* [TASK TO COMPLETE]
Skipping any pictures, repeat exactly and only the lines from the one that holds "This screenshot has height=1050, width=914." to the last line of the material, both included.

---

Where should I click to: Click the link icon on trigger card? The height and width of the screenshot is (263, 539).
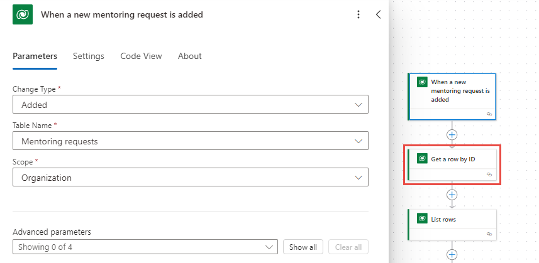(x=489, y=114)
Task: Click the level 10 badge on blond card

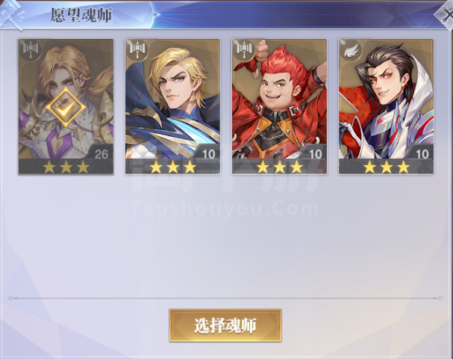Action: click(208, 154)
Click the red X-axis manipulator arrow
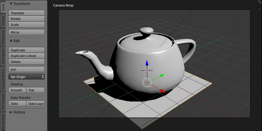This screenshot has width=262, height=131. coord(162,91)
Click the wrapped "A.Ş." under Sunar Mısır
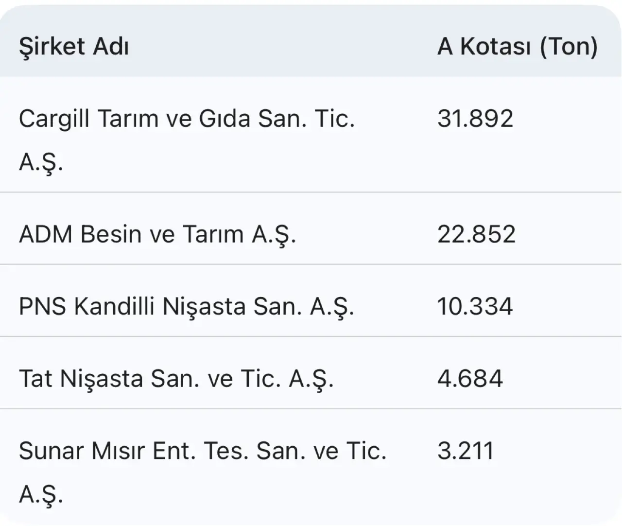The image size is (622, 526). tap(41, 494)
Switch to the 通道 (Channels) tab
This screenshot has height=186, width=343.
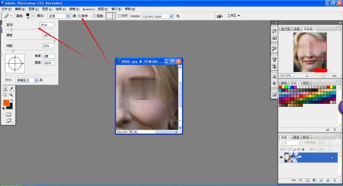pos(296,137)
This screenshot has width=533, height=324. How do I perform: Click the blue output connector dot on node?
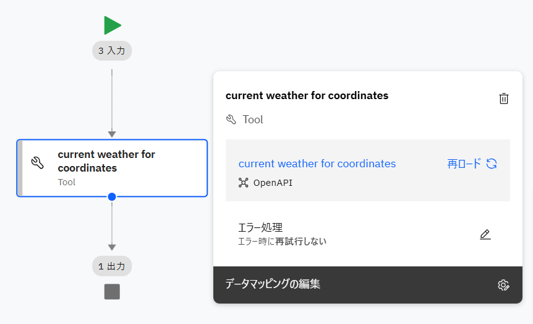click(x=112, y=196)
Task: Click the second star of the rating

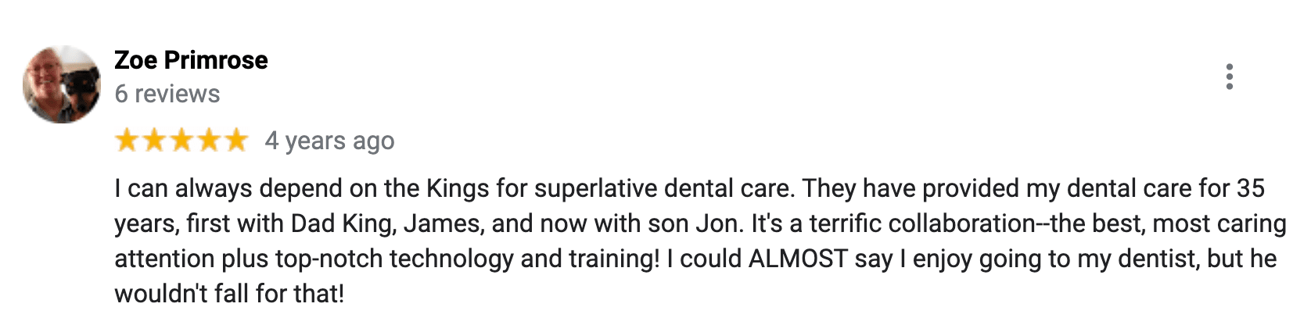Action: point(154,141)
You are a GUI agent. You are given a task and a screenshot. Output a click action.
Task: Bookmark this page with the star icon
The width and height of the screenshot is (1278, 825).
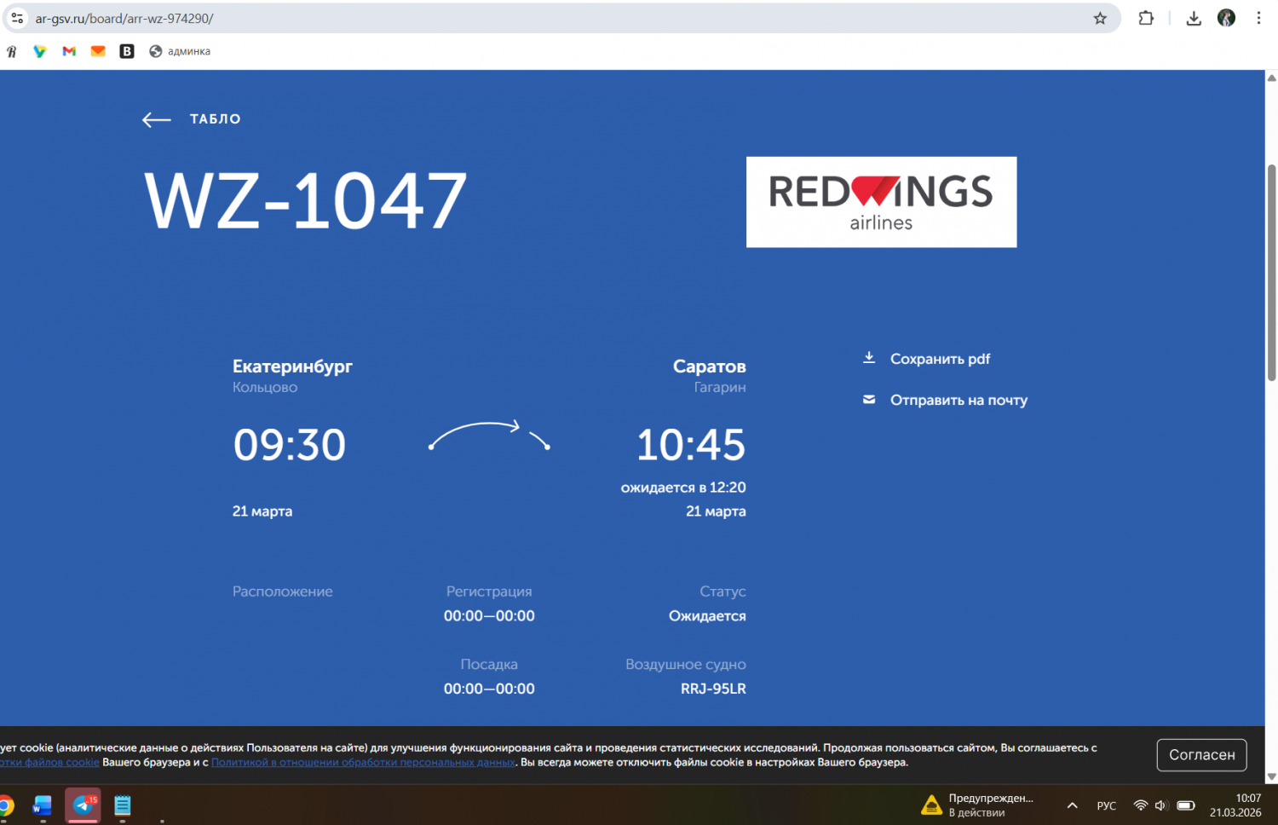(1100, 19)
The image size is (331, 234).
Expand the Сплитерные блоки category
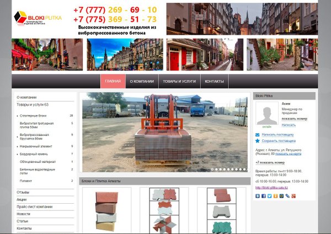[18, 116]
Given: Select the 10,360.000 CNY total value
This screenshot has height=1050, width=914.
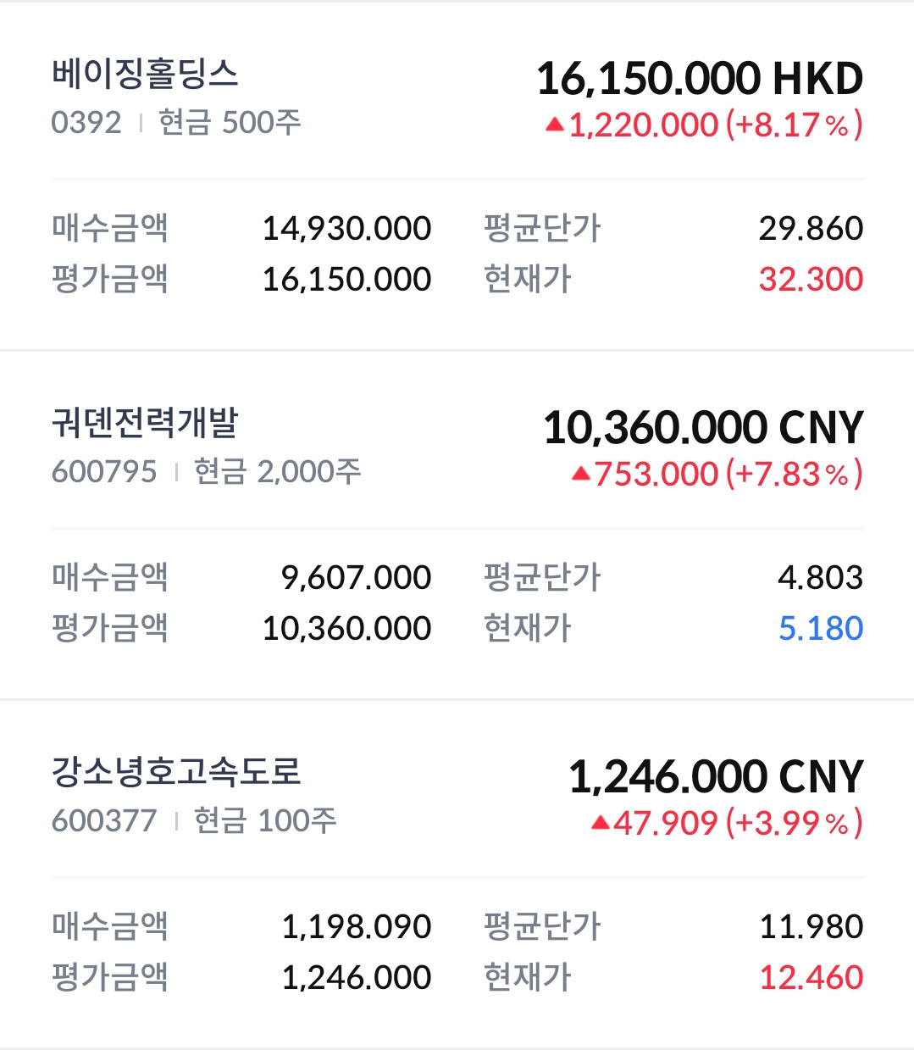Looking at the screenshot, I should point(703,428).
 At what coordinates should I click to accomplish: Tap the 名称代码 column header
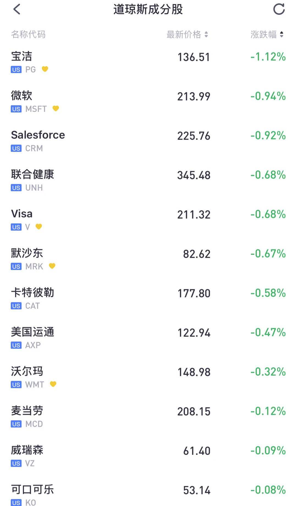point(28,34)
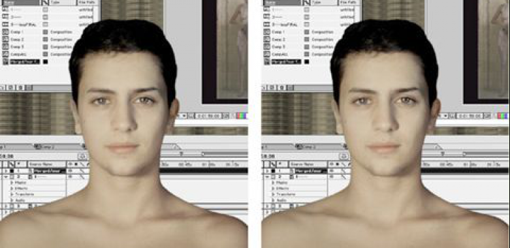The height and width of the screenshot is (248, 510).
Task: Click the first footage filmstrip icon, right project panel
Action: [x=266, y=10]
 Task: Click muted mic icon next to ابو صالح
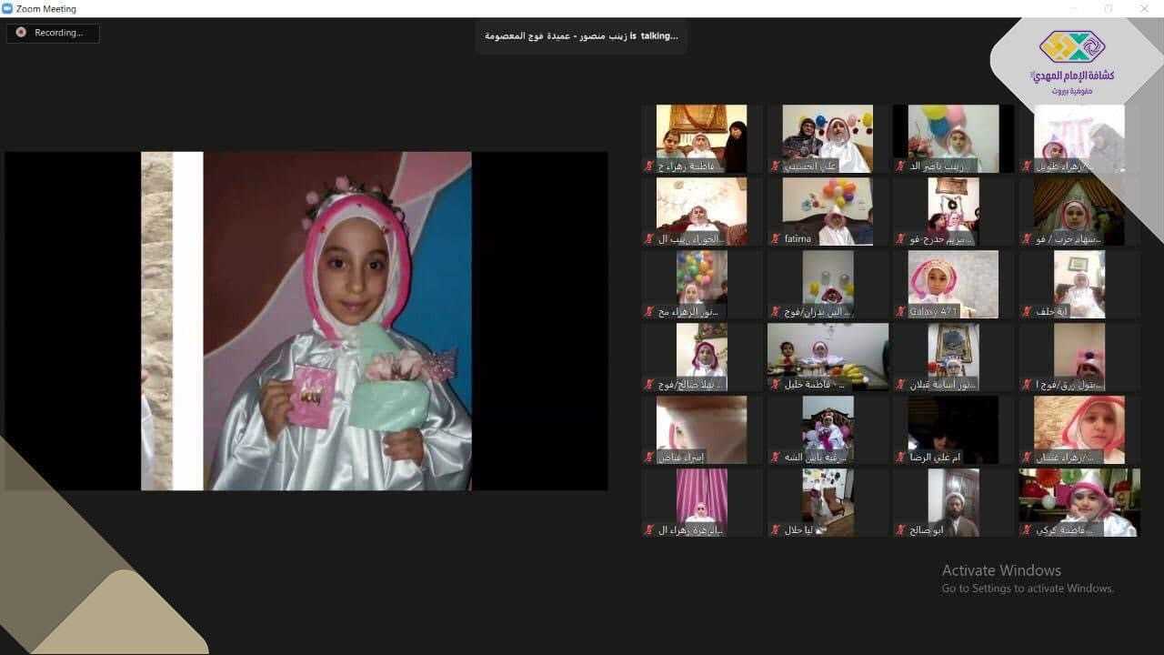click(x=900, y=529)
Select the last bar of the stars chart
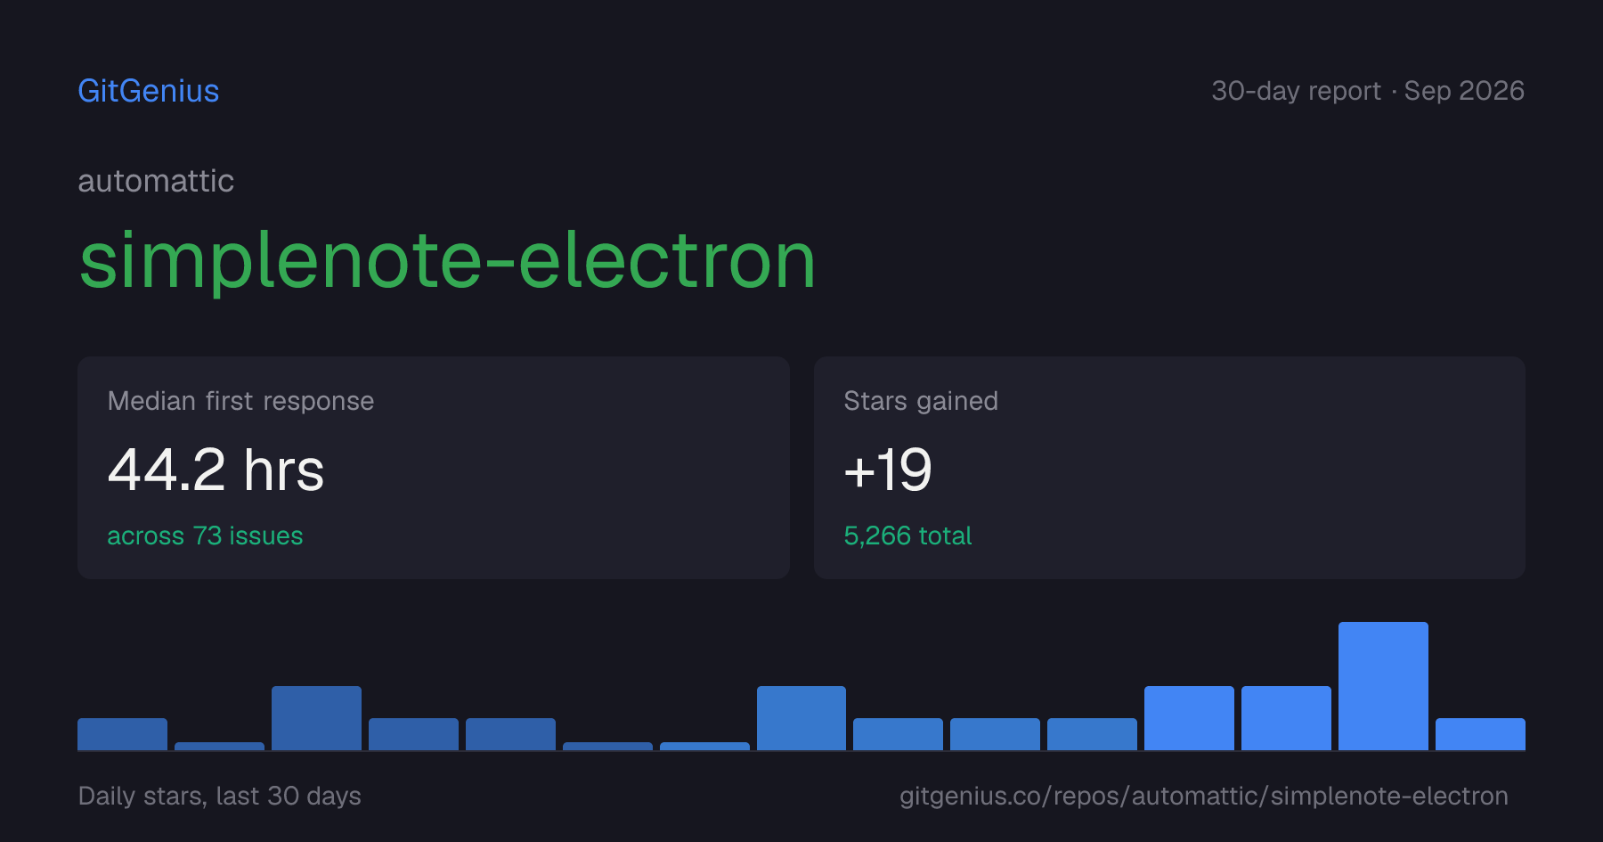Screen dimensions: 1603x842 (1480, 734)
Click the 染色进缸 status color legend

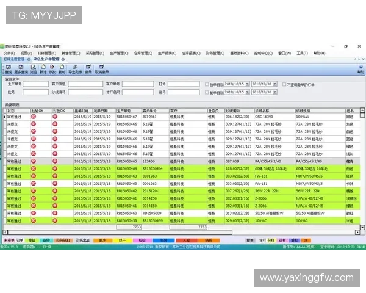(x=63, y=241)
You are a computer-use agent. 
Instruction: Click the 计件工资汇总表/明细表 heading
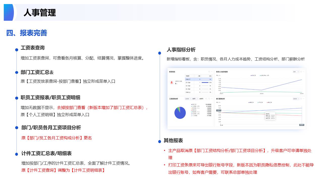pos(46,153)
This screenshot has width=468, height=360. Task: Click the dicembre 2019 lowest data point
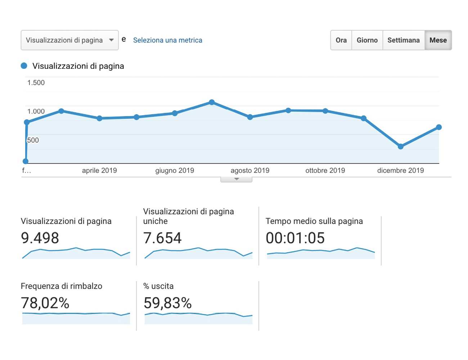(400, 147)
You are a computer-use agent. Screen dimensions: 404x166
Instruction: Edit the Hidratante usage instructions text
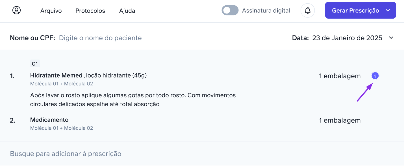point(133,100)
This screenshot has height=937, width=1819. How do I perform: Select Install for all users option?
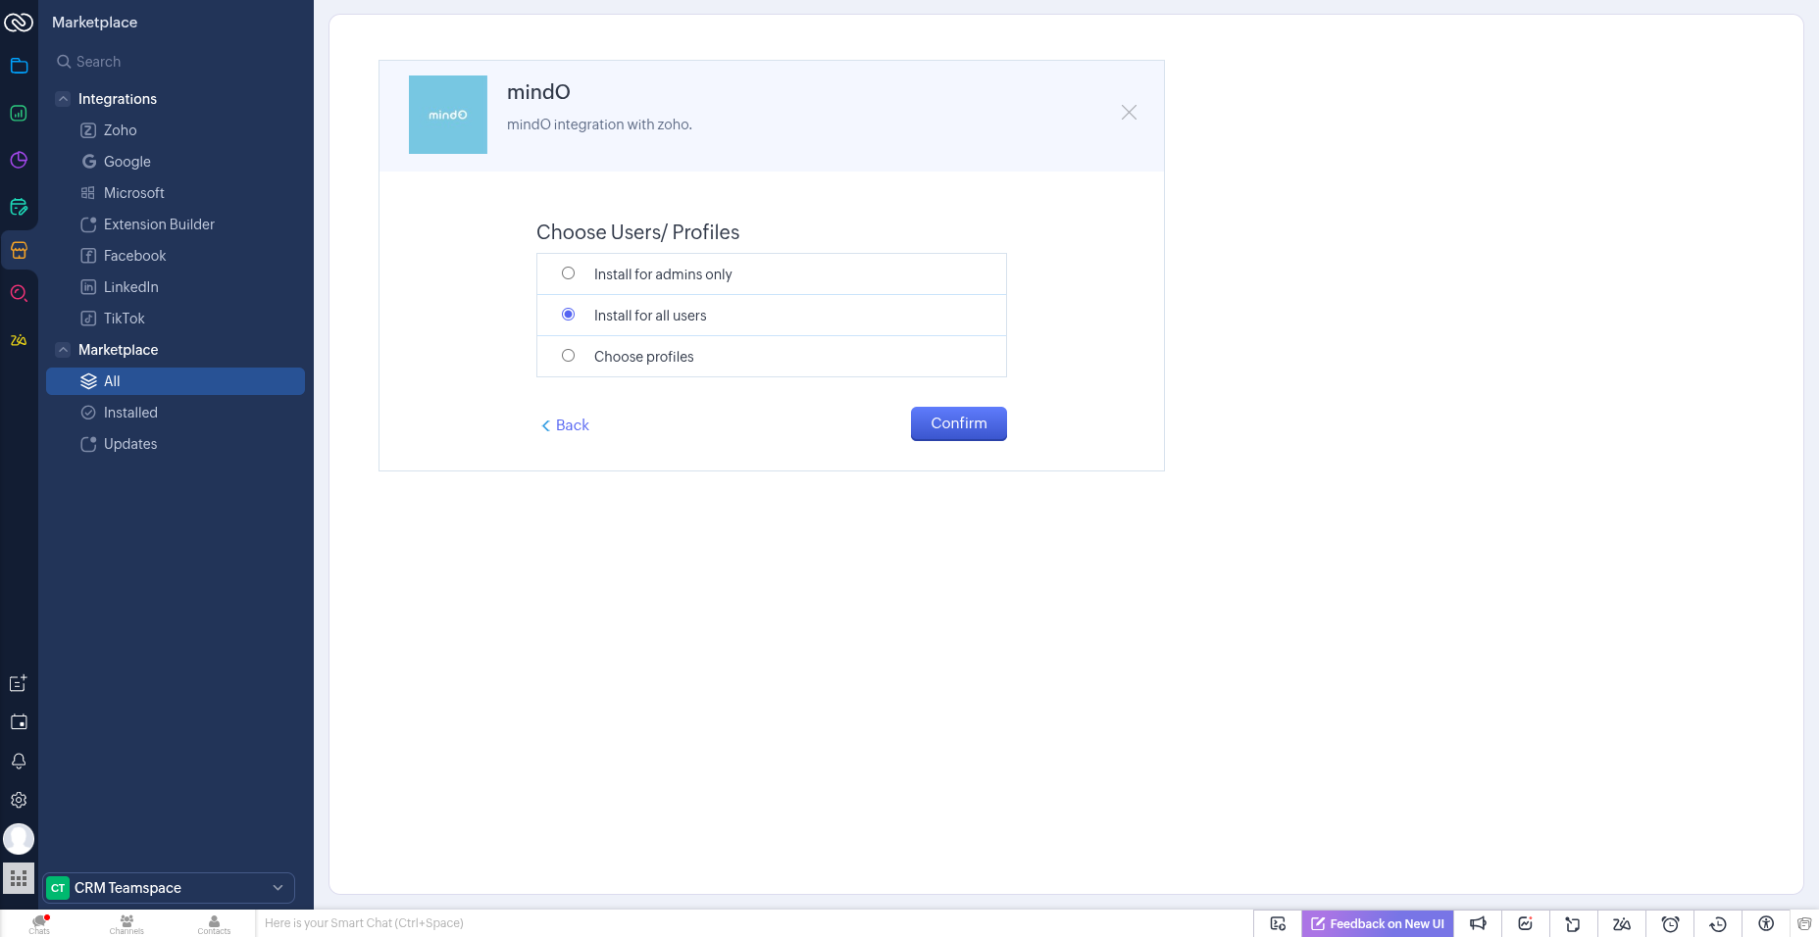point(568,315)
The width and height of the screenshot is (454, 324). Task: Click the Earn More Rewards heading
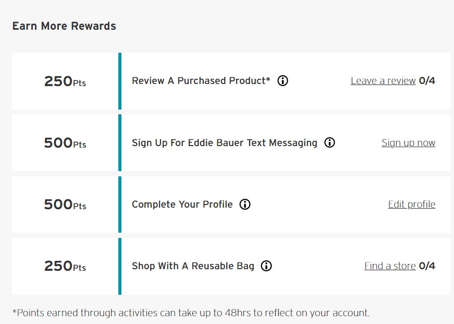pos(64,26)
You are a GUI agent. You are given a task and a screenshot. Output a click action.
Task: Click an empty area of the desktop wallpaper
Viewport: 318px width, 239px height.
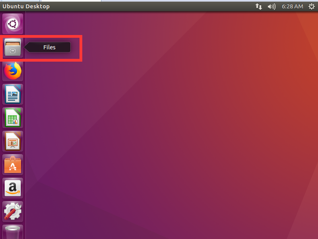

---

* [EXERCISE SOLUTION]
This screenshot has height=1050, width=914.
Looking at the screenshot, I should point(703,428).
 At what coordinates should I click to accomplish: Tap the 名称代码 column header
point(28,34)
The height and width of the screenshot is (248, 510).
Task: Click the first footage filmstrip icon, right project panel
Action: [x=266, y=10]
 Task: Click muted mic icon next to ابو صالح
click(x=900, y=529)
Select the last bar of the stars chart
Screen dimensions: 1603x842 (1480, 734)
Click the 染色进缸 status color legend

(x=63, y=241)
You are a computer-use agent. 
Instruction: Click the 计件工资汇总表/明细表 heading
pos(46,153)
This screenshot has width=468, height=360. Task: Click the dicembre 2019 lowest data point
(400, 147)
You are a computer-use agent. Screen dimensions: 404x166
Instruction: Edit the Hidratante usage instructions text
point(133,100)
This screenshot has height=937, width=1819. How do I perform: Select Install for all users option?
point(568,315)
The width and height of the screenshot is (454, 324). Task: Click the Earn More Rewards heading
pos(64,26)
You are a GUI agent. You are given a task and a screenshot. Output a click action.
Task: Click an empty area of the desktop wallpaper
Viewport: 318px width, 239px height.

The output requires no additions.